Whitney Museum Hosts Steve Reich Birthday Marathon on October 15

By Vivien Schweitzer
21 Aug 2006

Steve Reich

The Whitney Museum of American Art in New York is among the many venues worldwide offering a 70th birthday tribute to American composer Steve Reich.

On October 15 the museum will host a free, 4-hour marathon of seminal Reich works, performed by Alarm Will Sound, PRISM Saxophone Quartet, So Percussion and Tactus. The concert will feature pieces premiered at the Whitney in the 1960s and 1970s, such as Pendulum Music, as well as Proverb, Music for Mallet Instruments, Voices and Organ, Four Organs, Pendulum Music and Clapping Music. Flutist Ransom Wilson will perform Vermont Counterpoint, which was written for him.

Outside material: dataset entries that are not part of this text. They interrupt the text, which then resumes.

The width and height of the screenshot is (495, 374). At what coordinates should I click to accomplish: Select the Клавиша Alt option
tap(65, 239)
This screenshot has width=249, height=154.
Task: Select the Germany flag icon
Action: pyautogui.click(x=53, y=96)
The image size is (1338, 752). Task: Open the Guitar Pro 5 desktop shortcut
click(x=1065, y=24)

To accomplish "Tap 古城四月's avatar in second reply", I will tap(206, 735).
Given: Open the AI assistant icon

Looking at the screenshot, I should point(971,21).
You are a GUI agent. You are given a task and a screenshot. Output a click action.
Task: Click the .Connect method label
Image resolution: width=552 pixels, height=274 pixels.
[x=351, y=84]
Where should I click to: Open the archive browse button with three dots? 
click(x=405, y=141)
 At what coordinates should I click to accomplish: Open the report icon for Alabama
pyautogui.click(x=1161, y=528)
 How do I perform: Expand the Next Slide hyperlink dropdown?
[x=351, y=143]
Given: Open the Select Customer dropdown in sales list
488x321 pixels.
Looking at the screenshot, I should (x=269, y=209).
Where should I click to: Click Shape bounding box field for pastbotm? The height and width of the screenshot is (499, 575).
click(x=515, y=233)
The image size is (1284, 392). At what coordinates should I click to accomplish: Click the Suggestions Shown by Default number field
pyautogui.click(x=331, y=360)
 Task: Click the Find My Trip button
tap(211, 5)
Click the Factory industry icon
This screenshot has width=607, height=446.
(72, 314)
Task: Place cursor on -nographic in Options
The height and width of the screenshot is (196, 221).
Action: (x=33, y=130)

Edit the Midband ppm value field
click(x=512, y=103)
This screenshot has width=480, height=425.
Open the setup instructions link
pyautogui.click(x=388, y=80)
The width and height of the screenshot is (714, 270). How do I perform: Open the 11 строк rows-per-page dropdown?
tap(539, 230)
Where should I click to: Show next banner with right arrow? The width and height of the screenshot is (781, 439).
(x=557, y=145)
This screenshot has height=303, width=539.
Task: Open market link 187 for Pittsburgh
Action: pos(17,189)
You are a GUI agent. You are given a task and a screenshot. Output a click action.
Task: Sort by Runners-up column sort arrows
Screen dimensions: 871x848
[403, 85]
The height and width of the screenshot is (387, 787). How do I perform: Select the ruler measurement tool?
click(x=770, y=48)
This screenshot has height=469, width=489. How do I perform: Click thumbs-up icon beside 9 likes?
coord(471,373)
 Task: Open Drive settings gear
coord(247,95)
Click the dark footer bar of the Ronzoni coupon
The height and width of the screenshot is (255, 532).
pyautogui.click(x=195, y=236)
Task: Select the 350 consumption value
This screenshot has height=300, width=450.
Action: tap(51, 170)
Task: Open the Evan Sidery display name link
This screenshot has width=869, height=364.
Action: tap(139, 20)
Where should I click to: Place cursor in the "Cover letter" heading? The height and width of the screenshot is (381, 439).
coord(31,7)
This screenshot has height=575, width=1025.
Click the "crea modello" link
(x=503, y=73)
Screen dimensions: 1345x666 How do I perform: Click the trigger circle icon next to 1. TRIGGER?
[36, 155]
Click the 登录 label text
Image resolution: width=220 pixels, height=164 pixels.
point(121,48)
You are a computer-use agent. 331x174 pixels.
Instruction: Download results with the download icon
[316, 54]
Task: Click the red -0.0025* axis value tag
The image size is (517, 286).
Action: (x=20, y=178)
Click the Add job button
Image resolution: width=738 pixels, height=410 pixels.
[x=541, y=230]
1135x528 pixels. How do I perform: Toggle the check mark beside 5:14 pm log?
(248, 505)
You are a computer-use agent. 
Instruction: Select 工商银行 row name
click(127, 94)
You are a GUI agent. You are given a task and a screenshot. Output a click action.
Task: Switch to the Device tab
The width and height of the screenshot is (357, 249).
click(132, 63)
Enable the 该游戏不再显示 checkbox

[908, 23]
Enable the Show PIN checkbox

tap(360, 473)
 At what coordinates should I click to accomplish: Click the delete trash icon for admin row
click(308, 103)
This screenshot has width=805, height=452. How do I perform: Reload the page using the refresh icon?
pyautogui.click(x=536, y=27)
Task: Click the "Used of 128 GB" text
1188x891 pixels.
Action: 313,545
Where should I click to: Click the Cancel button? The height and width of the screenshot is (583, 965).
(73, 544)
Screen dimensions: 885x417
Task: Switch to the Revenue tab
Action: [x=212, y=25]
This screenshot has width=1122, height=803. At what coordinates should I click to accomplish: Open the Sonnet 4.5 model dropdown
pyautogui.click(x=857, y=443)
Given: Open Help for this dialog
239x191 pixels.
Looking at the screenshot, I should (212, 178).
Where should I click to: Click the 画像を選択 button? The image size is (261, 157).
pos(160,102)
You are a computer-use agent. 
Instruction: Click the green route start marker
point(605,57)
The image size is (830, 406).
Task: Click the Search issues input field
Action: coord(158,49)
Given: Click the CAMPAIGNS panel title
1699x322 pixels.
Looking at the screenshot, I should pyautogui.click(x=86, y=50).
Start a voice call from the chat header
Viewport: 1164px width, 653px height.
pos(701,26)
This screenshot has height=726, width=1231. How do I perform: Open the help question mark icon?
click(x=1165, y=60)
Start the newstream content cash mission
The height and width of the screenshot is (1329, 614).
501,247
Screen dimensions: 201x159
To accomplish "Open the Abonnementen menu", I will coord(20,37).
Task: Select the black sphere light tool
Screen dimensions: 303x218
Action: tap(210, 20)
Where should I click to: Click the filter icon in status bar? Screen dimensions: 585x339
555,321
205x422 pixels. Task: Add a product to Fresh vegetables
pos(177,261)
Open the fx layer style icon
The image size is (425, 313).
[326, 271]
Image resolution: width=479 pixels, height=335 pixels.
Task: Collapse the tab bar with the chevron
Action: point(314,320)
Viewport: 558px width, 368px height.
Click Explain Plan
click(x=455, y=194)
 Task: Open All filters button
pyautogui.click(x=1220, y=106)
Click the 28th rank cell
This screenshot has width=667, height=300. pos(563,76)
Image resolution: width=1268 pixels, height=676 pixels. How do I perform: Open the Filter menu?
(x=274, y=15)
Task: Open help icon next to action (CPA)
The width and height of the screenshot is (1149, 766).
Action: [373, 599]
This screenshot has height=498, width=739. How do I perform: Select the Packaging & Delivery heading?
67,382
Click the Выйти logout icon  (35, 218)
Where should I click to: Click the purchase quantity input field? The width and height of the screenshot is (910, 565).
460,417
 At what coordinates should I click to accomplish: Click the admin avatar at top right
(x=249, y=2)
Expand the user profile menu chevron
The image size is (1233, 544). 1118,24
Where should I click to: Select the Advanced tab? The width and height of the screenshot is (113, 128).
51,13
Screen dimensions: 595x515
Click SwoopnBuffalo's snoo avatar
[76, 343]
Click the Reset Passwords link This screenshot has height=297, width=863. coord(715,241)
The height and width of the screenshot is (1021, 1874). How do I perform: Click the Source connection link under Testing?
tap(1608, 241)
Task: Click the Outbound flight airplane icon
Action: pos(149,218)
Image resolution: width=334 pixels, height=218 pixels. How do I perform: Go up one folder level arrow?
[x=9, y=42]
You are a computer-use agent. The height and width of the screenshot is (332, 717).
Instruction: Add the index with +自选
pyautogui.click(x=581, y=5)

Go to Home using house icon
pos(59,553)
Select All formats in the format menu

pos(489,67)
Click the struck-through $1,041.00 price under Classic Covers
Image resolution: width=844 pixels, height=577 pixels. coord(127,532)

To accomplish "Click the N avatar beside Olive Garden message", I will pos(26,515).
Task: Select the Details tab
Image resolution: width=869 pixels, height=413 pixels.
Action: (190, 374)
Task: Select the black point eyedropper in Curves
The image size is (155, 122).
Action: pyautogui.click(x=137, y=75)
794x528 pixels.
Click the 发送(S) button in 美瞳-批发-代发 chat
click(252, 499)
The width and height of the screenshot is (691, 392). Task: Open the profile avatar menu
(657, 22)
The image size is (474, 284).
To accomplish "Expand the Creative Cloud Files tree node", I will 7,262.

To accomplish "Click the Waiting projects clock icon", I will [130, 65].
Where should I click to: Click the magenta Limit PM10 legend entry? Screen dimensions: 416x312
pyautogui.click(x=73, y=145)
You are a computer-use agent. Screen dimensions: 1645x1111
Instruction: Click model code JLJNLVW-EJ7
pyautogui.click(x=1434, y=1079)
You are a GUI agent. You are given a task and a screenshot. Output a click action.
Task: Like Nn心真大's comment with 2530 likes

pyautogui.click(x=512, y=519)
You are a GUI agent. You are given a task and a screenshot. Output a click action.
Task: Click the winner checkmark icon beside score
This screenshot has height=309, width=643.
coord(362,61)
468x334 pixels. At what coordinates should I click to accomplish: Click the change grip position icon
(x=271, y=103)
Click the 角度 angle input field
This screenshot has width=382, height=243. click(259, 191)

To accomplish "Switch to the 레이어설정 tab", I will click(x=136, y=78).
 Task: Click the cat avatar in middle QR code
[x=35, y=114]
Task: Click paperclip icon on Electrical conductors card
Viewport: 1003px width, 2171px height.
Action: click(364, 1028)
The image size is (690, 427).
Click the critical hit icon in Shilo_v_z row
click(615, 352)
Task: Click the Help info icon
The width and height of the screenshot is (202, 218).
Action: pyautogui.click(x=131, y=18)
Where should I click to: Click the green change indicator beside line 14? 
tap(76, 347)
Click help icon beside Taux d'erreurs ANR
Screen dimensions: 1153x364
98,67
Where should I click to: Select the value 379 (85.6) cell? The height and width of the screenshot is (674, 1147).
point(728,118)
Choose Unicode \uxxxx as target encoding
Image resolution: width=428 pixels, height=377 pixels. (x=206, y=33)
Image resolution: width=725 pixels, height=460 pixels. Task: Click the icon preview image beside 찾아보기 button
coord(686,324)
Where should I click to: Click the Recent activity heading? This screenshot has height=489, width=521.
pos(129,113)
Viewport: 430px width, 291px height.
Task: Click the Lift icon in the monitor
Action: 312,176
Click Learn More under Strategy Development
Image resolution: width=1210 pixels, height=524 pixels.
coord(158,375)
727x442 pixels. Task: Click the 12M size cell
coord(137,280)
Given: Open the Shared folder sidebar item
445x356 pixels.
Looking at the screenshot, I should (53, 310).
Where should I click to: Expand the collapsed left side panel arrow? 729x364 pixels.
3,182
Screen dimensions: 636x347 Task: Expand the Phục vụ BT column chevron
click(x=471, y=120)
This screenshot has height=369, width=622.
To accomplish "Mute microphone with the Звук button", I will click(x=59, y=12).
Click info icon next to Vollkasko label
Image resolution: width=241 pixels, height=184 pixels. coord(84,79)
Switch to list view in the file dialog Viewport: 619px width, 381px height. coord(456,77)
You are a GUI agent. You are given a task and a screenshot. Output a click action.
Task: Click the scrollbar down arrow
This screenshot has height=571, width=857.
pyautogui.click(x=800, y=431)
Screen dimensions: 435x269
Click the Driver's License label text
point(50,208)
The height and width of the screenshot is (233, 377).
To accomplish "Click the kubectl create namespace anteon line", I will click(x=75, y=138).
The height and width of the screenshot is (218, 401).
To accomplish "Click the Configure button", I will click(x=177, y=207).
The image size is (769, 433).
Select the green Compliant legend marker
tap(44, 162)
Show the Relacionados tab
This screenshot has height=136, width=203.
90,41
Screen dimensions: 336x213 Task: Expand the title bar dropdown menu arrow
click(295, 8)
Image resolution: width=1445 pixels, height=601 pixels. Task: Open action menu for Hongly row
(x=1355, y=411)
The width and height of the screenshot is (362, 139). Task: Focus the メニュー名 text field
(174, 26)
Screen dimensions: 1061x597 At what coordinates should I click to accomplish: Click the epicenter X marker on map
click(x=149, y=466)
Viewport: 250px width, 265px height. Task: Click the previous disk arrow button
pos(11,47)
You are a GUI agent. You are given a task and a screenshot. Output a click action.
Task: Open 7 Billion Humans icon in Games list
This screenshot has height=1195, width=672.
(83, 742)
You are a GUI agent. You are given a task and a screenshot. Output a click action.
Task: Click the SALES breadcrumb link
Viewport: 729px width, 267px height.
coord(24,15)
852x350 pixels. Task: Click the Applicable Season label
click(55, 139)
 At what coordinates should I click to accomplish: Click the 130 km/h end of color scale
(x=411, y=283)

From October 4-15, the documentary digital video opera Three Tales, with visuals by video artist Beryl Korot and soundtrack by Reich, will be shown in the Whitney's Kaufman Astoria Studios Film and Video Gallery. The sound and video work examines three historic events: the 1937 Hindenburg crash, the nuclear bomb tests at Bikini Atoll in 1949 and the cloning of sheep "Dolly" in 1997.

Reich first appeared at the Whitney as part of the "Anti-Illusion" show in the spring of 1969. The exhibition included work by Carl André, Lynda Benglis, Eva Hesse, Richard Serra and Richard Tuttle, as well as performances which the show's curator, Marcia Tucker, named "extended-time pieces," by Reich, Bruce Nauman and Philip Glass.

Reich returned to the Whitney in 1978 and again in 1981 as part of the avant-garde series "Composer's Showcase," which was launched at the museum in 1968.